Stored items:
◆ ◆ ◆ ◆ ◆

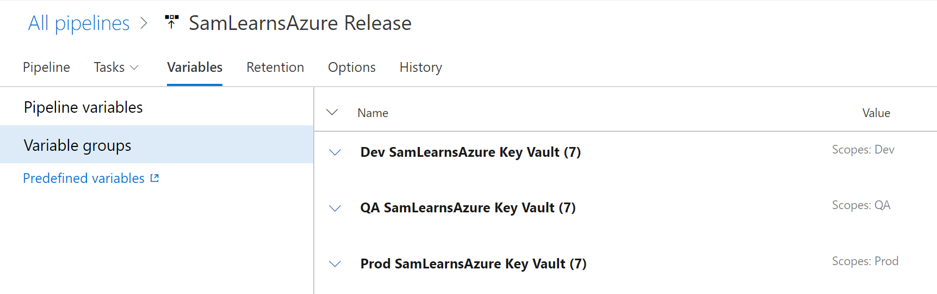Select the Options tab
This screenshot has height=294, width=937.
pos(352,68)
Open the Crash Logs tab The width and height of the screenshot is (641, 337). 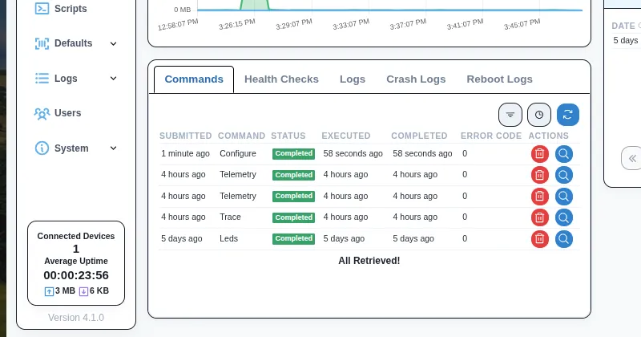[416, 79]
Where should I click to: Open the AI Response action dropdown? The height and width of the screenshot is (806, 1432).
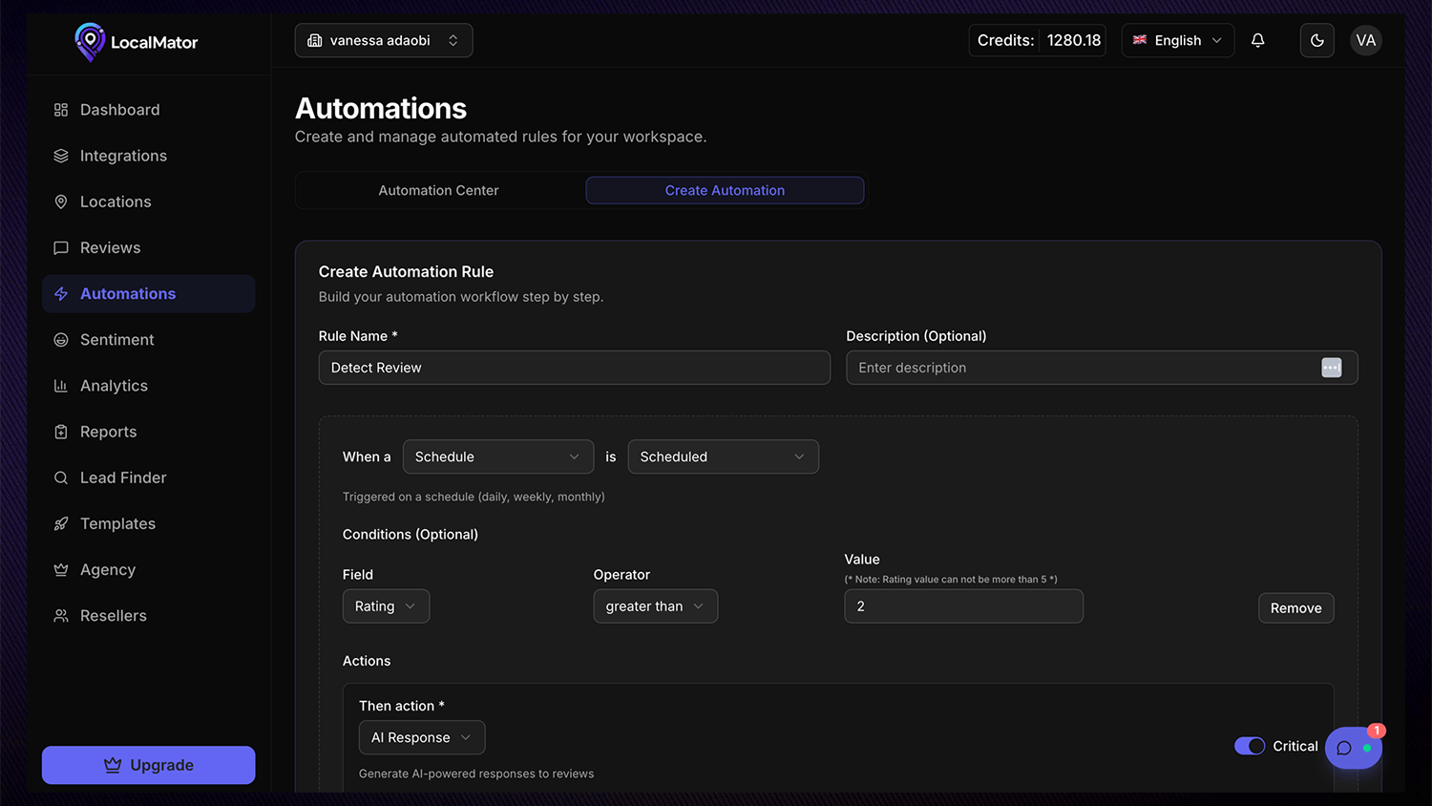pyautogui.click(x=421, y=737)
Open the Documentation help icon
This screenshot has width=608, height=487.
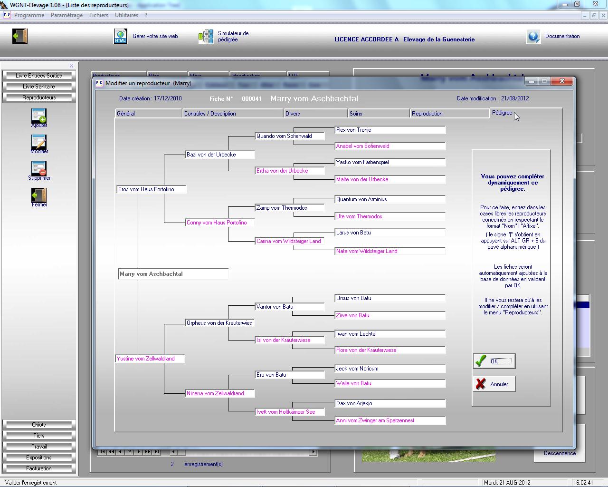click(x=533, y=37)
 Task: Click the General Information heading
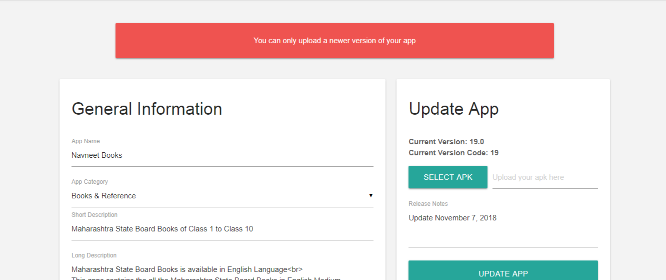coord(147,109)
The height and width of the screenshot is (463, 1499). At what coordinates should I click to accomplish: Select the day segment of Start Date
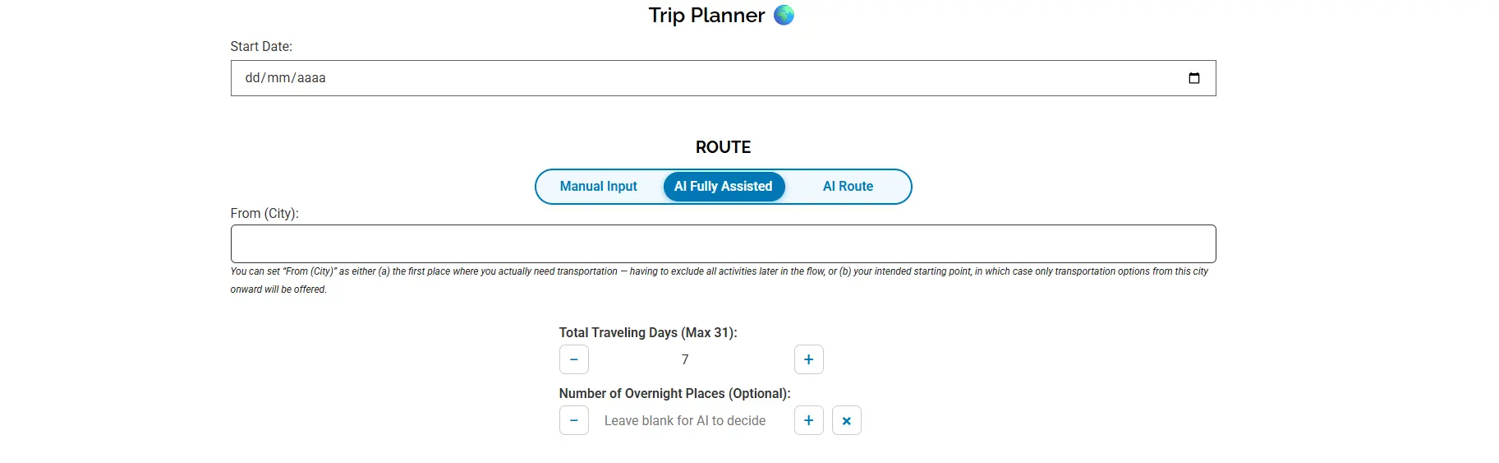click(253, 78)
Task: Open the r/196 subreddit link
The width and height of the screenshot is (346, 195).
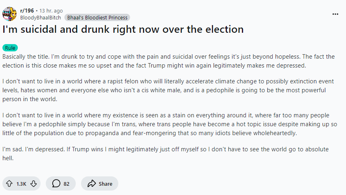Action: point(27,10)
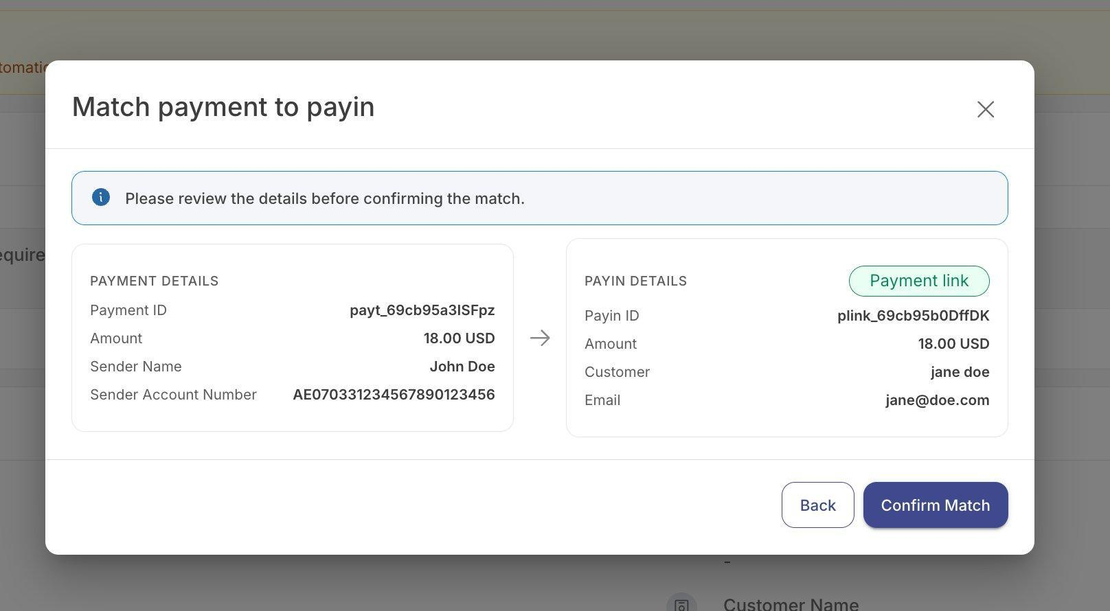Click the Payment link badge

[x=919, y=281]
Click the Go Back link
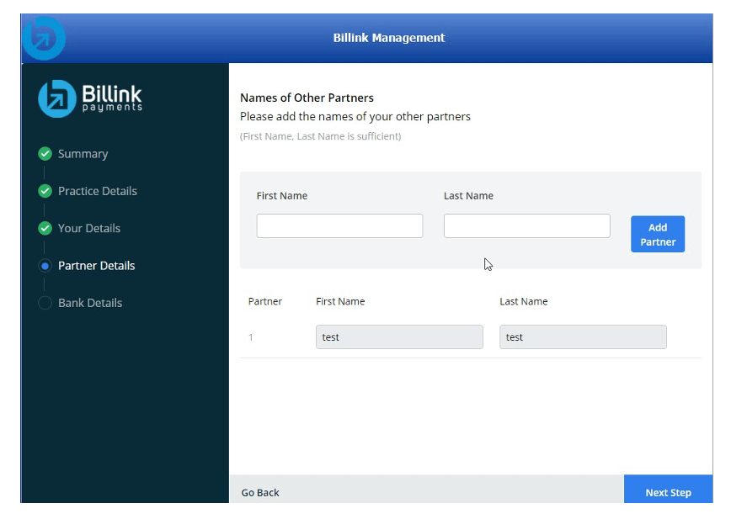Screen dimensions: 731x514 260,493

◆ ◆ ◆ ◆ ◆

● EXERCISE PROMPT
Take the records above from the line with "Where should I" down to their last line and please copy those lines exactly, without the pictures.

● EXERCISE ANSWER
Where should I click to: Open the AI Response action dropdown? The height and width of the screenshot is (806, 1432).
pyautogui.click(x=421, y=737)
Open the Documentation help icon
This screenshot has width=608, height=487.
click(x=533, y=37)
 Task: Click the General Information heading
coord(147,109)
The height and width of the screenshot is (463, 1499). At what coordinates should I click to accomplish: Select the day segment of Start Date
click(253, 78)
Task: Open the r/196 subreddit link
The width and height of the screenshot is (346, 195).
Action: point(27,10)
Click the Payment link badge

[x=919, y=281]
Click the Go Back link
Screen dimensions: 731x514 260,493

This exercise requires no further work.